>>

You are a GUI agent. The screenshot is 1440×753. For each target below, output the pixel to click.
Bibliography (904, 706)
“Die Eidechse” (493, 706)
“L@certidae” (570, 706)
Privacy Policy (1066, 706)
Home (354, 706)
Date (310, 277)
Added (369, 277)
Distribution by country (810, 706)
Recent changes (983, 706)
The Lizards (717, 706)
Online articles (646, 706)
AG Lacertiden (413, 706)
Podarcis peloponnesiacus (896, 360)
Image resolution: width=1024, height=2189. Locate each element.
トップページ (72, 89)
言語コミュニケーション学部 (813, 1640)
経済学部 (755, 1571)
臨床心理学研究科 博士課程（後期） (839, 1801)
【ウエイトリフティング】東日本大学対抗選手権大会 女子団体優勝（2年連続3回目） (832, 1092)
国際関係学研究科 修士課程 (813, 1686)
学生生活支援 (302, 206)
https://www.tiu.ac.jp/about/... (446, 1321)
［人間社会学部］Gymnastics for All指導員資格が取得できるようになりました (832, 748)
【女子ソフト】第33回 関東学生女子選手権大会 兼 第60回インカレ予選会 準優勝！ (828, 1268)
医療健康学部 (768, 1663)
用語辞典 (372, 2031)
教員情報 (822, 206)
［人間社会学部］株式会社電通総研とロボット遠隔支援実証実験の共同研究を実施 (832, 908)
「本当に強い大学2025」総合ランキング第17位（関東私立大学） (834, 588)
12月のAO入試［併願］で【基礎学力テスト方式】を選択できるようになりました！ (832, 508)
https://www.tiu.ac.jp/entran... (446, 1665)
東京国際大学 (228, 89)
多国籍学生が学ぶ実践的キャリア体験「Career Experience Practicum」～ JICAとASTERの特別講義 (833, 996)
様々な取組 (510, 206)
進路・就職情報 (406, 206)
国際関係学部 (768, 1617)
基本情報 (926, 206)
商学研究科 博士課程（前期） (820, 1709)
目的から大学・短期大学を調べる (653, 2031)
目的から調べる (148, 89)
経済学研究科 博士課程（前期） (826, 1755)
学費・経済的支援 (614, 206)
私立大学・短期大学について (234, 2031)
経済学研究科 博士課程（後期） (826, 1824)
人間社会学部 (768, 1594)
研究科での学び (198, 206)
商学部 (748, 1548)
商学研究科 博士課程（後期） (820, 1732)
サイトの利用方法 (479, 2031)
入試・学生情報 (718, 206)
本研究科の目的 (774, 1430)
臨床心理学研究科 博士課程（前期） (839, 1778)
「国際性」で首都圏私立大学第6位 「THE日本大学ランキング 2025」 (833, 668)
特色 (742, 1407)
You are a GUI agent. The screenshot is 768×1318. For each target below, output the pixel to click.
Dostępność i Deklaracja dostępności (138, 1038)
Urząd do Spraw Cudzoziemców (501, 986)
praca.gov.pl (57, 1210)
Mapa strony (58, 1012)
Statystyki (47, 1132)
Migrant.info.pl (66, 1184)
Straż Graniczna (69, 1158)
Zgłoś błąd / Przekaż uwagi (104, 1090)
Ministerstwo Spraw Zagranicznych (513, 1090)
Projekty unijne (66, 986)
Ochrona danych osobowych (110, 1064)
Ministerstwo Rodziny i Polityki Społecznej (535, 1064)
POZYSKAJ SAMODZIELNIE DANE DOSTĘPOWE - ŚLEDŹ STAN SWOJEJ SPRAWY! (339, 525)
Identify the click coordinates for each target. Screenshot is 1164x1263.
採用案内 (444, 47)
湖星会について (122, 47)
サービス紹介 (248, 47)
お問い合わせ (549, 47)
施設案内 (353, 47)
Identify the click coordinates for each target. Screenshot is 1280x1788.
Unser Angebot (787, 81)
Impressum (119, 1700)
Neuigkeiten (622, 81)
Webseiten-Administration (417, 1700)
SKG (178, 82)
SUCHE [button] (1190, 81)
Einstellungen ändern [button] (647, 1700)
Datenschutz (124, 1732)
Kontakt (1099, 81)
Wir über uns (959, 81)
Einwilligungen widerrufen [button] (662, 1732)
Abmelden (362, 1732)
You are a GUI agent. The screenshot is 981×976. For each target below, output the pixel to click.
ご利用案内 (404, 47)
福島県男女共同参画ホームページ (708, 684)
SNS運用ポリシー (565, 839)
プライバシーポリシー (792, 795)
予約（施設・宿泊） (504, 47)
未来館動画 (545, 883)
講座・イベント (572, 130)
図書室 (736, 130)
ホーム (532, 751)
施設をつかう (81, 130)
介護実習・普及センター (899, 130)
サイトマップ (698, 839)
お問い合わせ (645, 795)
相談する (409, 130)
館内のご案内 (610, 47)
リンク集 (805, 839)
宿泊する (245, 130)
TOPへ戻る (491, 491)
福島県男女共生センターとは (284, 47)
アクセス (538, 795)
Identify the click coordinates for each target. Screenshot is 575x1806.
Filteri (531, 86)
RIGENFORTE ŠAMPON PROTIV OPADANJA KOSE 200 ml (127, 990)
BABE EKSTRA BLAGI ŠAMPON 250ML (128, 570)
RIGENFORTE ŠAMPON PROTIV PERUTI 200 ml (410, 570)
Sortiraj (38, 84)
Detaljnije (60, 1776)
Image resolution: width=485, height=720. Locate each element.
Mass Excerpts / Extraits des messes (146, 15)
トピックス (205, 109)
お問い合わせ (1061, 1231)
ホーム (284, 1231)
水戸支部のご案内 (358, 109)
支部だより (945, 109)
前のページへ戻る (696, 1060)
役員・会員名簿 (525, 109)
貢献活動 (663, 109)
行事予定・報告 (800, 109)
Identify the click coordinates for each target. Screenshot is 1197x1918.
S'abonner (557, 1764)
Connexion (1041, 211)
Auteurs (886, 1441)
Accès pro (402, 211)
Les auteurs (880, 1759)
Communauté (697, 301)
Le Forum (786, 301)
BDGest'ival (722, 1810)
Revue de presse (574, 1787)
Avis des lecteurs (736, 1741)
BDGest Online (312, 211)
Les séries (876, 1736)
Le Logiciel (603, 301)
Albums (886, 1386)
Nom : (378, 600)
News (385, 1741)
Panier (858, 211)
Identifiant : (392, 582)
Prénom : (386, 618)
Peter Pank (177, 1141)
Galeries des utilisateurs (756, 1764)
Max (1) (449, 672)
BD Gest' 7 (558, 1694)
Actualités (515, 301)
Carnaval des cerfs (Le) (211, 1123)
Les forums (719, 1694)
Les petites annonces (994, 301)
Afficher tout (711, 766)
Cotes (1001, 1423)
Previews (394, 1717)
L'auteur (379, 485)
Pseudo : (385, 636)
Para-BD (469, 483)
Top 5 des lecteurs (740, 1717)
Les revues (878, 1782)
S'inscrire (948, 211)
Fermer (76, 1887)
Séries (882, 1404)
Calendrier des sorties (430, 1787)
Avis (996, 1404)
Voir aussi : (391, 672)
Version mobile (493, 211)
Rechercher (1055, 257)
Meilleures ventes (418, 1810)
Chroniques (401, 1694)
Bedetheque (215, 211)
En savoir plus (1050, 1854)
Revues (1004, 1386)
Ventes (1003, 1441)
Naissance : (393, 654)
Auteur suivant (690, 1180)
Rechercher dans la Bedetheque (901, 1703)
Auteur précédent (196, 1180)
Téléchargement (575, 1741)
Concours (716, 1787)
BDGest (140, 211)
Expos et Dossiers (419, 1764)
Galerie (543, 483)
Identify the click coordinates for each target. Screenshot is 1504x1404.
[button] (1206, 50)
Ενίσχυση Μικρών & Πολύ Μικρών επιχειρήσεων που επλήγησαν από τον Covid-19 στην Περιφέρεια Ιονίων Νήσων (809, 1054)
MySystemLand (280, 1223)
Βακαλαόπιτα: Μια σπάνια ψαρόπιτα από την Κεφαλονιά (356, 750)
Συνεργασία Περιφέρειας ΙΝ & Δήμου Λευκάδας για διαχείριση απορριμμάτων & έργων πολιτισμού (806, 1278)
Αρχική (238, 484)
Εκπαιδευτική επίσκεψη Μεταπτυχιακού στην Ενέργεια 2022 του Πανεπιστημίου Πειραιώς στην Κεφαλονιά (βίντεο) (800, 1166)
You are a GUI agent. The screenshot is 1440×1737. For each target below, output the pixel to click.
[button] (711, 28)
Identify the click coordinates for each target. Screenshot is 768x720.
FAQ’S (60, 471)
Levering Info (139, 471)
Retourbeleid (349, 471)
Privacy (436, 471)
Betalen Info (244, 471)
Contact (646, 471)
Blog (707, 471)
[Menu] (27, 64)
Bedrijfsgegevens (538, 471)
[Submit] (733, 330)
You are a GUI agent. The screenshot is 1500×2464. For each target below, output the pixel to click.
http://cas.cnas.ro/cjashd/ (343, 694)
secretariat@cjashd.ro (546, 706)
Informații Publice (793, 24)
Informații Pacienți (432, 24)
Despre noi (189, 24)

<<

» Aim:
Duplicate the records above without change, starting at the line that contains "経済学部 (755, 1571)" and stopping after the line that contains "商学研究科 博士課程（後期） (820, 1732)".

» Reply:
経済学部 (755, 1571)
臨床心理学研究科 博士課程（後期） (839, 1801)
【ウエイトリフティング】東日本大学対抗選手権大会 女子団体優勝（2年連続3回目） (832, 1092)
国際関係学研究科 修士課程 (813, 1686)
学生生活支援 (302, 206)
https://www.tiu.ac.jp/about/... (446, 1321)
［人間社会学部］Gymnastics for All指導員資格が取得できるようになりました (832, 748)
【女子ソフト】第33回 関東学生女子選手権大会 兼 第60回インカレ予選会 準優勝！ (828, 1268)
医療健康学部 (768, 1663)
用語辞典 (372, 2031)
教員情報 (822, 206)
［人間社会学部］株式会社電通総研とロボット遠隔支援実証実験の共同研究を実施 (832, 908)
「本当に強い大学2025」総合ランキング第17位（関東私立大学） (834, 588)
12月のAO入試［併願］で【基礎学力テスト方式】を選択できるようになりました！ (832, 508)
https://www.tiu.ac.jp/entran... (446, 1665)
東京国際大学 (228, 89)
多国籍学生が学ぶ実践的キャリア体験「Career Experience Practicum」～ JICAとASTERの特別講義 (833, 996)
様々な取組 (510, 206)
進路・就職情報 (406, 206)
国際関係学部 (768, 1617)
基本情報 (926, 206)
商学研究科 博士課程（前期） (820, 1709)
目的から大学・短期大学を調べる (653, 2031)
目的から調べる (148, 89)
経済学研究科 博士課程（前期） (826, 1755)
学費・経済的支援 (614, 206)
私立大学・短期大学について (234, 2031)
経済学研究科 博士課程（後期） (826, 1824)
人間社会学部 (768, 1594)
研究科での学び (198, 206)
商学部 (748, 1548)
商学研究科 博士課程（後期） (820, 1732)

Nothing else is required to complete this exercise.